7.11 binary tree data structure (3.2.03)

7.11.1 Bruno Guerrieri

I am trying to use Maple to set up binary trees and work with them. Is there a person in the community who has already written the standard procedures for insertion, deletion of nodes etc.. and would not mind sharing?

In addition, although I do not want to go the route of C, C++, etc, the concept of pointer is especially useful when dealing with trees. Since speed is not paramount to what I am doing, is there a "construct", (be it artificial and to be refined in future versions), a definition-like "thing" that someone could set up at the beginning of the worksheet that would allow one to almost translate word for word certain C procedures such as node deletion in a tree, exploiting the recursive nature of the situation.

The construct would, of course, be the equivalent of the pointer concept p->left or p->right as one can see in the following example:

Here is an example of a C procedure

void printtree(node *p) 
{ if (p !=3D NULL) 
    { printtree(p->left); 
      printf(........,p->count, p->pword); 

I tried the network package to plot some binary trees and that was like to trying to ride a wild bronco.

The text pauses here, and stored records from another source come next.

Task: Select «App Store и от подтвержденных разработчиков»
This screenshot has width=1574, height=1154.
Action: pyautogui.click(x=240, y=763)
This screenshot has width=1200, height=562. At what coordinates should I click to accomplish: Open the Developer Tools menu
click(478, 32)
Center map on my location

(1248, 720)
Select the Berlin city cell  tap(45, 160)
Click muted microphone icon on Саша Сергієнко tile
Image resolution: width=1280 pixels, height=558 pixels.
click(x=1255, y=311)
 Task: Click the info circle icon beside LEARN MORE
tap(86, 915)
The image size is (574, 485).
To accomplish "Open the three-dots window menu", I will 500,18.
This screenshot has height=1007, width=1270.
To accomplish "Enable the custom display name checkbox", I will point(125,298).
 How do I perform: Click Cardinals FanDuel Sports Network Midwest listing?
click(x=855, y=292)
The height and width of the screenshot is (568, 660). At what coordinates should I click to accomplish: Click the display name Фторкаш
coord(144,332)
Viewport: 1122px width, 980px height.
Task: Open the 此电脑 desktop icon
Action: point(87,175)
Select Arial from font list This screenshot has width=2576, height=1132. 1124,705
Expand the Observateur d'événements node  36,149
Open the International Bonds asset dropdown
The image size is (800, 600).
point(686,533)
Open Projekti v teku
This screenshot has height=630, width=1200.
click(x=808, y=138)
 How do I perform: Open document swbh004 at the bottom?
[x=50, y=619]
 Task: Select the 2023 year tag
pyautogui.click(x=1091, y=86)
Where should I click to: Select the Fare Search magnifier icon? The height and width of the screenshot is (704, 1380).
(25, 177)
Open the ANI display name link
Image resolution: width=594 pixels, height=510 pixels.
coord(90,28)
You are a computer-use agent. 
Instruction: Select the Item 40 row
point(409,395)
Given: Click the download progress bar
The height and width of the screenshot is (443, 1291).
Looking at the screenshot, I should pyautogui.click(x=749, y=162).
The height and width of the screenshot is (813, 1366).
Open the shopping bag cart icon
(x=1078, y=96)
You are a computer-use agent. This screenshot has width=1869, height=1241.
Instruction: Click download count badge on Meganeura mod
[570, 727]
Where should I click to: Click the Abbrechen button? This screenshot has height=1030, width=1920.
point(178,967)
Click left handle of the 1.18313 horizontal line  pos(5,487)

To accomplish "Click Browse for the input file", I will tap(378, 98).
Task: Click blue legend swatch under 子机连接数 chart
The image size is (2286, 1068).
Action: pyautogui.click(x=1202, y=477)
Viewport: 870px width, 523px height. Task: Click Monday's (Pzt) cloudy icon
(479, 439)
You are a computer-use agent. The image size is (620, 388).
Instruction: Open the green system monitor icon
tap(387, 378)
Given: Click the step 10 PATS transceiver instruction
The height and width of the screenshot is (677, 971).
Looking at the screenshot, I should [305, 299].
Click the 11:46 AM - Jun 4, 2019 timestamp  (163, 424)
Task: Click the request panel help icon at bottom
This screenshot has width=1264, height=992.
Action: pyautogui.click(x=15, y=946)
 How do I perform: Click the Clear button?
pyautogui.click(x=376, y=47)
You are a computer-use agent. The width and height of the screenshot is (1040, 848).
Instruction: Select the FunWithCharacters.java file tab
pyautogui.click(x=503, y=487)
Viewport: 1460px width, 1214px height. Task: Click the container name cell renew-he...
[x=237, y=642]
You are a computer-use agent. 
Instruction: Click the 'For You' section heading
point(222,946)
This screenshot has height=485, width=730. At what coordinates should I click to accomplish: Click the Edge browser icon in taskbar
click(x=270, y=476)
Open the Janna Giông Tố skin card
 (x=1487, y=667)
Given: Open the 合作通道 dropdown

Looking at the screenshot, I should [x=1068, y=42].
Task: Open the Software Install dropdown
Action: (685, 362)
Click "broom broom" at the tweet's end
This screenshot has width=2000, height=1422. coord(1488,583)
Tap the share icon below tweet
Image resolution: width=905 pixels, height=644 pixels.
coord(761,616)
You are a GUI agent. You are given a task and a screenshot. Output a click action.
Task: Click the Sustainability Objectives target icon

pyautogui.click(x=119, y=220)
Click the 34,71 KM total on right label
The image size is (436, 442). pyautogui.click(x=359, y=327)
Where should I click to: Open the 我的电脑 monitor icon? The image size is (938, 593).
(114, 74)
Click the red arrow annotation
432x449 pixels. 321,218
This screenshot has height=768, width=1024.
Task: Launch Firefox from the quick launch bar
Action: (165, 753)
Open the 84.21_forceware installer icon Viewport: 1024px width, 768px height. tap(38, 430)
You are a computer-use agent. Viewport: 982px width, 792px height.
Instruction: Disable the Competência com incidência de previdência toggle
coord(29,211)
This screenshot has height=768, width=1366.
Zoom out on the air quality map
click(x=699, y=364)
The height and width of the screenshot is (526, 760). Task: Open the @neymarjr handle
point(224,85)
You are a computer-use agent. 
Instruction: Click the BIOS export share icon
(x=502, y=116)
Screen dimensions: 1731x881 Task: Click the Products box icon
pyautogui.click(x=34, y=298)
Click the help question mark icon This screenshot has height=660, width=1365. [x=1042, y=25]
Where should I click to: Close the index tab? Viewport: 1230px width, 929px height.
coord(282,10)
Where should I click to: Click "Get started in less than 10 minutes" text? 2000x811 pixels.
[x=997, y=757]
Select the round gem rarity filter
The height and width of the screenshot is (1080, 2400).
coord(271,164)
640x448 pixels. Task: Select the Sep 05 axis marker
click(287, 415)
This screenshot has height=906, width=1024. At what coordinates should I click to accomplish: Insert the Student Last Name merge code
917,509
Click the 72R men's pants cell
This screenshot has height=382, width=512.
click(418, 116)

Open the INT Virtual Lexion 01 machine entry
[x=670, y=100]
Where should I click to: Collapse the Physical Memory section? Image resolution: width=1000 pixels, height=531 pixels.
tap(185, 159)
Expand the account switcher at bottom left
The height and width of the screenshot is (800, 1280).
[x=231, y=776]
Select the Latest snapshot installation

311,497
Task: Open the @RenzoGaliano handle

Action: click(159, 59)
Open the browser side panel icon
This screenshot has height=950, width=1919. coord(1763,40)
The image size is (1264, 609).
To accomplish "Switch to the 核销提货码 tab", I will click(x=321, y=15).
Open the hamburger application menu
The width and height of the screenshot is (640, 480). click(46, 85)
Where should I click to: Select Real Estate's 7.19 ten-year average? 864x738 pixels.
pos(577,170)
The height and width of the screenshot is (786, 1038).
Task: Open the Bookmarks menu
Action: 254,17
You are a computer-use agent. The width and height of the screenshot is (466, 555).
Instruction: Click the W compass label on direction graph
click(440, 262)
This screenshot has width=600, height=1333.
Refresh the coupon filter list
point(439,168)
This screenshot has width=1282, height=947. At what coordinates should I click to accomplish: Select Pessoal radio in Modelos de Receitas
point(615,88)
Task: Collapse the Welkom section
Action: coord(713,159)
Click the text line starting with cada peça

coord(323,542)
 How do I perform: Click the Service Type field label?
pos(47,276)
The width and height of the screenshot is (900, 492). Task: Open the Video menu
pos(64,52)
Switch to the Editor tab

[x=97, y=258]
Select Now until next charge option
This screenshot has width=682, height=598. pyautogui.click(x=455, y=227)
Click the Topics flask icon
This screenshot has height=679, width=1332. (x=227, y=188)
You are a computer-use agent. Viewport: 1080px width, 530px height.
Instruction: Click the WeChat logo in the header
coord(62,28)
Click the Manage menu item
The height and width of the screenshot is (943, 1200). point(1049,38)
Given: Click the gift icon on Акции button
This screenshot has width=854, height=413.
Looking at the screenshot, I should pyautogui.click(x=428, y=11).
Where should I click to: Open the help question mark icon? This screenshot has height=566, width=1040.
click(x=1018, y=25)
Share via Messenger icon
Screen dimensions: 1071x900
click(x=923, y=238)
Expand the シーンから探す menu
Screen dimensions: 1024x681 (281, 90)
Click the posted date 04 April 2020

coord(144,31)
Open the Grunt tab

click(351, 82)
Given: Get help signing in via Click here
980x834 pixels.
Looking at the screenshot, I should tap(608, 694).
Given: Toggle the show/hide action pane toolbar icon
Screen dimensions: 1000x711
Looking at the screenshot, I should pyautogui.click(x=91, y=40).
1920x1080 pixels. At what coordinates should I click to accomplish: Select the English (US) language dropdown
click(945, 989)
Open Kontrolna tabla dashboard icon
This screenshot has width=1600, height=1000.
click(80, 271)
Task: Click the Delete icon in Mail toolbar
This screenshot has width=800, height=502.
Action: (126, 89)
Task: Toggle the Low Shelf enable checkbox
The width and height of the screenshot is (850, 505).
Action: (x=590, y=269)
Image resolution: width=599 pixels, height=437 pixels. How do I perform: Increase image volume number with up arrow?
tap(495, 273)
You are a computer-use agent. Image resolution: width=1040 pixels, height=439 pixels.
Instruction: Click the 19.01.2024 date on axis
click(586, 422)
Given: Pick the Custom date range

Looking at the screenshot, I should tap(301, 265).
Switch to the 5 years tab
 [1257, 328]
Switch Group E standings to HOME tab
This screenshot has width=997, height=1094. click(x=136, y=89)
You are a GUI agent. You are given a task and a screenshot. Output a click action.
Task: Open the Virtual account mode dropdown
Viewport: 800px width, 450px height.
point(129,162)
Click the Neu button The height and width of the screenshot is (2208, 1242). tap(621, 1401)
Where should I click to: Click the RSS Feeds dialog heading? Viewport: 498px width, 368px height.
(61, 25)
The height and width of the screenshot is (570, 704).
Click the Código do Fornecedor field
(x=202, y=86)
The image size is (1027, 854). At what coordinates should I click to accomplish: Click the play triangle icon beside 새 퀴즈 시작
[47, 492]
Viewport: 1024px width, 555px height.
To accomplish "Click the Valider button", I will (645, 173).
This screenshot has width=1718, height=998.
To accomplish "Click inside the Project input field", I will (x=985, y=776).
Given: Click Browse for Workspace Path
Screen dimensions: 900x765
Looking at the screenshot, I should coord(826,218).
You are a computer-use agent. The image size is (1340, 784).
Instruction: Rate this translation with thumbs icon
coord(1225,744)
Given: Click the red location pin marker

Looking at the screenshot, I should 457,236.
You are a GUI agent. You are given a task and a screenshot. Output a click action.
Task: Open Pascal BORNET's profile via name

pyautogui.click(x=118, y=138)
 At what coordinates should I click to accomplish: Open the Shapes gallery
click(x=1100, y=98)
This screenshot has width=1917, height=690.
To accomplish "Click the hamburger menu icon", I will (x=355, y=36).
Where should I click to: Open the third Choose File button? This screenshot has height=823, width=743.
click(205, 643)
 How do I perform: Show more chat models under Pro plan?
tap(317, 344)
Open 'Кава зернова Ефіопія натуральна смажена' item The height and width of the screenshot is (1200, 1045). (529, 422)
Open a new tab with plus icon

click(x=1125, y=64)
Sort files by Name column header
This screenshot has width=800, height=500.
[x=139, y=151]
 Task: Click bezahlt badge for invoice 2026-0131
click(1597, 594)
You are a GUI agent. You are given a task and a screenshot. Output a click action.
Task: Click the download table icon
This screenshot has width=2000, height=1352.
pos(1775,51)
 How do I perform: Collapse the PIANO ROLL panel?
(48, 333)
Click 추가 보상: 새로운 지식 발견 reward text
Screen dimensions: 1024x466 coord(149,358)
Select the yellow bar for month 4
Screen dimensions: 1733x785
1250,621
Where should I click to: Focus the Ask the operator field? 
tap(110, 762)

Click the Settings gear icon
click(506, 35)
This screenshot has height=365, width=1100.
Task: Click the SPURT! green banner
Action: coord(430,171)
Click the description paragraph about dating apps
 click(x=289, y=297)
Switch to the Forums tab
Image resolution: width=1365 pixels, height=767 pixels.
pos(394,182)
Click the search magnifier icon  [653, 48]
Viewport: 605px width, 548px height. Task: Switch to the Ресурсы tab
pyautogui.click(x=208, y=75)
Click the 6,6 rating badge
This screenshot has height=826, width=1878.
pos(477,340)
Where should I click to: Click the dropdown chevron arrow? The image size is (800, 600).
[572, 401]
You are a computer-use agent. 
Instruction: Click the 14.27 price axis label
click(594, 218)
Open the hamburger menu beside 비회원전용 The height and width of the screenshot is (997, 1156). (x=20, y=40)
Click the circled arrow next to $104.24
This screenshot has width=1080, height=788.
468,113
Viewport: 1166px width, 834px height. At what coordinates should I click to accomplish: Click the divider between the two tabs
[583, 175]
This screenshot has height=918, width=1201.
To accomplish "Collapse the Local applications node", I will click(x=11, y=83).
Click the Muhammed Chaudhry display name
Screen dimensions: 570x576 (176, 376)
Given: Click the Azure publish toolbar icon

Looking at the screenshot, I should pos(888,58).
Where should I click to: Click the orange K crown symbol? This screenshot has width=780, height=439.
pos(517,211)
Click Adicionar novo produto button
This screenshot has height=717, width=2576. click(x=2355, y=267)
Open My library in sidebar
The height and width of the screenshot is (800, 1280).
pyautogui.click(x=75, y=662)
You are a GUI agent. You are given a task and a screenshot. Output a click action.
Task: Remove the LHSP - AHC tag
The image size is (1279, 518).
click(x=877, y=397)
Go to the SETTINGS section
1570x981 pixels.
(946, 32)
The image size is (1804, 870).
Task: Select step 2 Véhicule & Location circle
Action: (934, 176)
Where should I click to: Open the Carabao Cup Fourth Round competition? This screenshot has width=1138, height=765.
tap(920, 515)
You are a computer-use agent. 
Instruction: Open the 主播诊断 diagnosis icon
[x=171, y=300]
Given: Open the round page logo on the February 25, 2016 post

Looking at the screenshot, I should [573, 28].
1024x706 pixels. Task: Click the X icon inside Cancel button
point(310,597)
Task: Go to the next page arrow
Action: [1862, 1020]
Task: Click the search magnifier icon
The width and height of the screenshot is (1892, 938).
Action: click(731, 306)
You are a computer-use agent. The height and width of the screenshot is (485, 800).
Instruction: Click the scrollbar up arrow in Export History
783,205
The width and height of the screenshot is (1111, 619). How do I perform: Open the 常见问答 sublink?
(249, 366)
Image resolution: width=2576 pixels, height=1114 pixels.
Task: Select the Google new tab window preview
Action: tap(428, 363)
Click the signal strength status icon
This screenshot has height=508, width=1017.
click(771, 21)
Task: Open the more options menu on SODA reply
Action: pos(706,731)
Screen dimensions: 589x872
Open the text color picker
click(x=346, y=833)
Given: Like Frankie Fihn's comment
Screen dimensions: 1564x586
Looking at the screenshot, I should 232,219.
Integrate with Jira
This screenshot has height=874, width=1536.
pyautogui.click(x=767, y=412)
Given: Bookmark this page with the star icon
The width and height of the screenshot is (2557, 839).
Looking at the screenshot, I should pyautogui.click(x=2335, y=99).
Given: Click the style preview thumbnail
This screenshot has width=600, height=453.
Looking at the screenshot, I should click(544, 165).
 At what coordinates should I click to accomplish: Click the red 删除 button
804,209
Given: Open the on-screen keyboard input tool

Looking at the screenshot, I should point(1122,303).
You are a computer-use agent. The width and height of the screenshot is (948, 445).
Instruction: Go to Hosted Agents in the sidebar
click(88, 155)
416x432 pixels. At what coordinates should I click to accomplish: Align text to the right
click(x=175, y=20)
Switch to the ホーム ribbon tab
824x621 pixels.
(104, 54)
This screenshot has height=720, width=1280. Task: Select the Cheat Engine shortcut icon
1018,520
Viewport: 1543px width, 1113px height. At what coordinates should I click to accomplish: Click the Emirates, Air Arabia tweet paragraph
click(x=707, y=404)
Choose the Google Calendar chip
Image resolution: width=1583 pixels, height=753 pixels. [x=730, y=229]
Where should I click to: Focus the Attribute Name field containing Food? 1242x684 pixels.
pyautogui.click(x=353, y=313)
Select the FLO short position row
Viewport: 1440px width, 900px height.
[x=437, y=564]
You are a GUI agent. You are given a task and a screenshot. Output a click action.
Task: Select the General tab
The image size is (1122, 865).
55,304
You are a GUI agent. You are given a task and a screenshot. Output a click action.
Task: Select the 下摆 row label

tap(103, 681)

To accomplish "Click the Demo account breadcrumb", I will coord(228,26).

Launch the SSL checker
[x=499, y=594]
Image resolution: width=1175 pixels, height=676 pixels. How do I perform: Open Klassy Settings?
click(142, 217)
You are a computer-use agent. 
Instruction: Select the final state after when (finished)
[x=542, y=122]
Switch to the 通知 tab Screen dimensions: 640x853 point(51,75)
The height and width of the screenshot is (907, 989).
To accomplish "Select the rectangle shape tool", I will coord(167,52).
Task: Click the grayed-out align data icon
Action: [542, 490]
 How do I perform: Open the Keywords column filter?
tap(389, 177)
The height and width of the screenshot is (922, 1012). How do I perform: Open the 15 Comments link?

7.11.2 Carl Devore (15.2.03)

See ?examples,binarytree

| Since speed is not paramount to what I am doing, ...

Yes, they are called modules (see ?module), and as far as I can tell, there is no performance penalty for using them. The Maple syntax would be p:-left rather than C's p->left.

A skeleton would be

BinaryTree:= proc(...) 
      export left, right, ...; 
      left:= ...; 
      right:= ...; 
   end module 
end proc; 
p:= BinaryTree(...); 

Note that a procedure that returns a module (as above) is far more powerful than just a module.

7.11.3 Dr Francis J. Wright (16.2.03)

You might like to take a look at C:\Program Files\Maple8\ examples\binarytree.mws (although the full pathname of this file may be different on your installation), which illustrates insertion, deletion, etc. There is also a similar implementation of linked lists described in the Maple 8 Advanced Programming Guide. These both use inert functions to represent nodes.

Alternatively, if you represented a node as a module (or record) then you could use the object-oriented syntax node:-left etc, which is as close as I think you will get to C pointer syntax.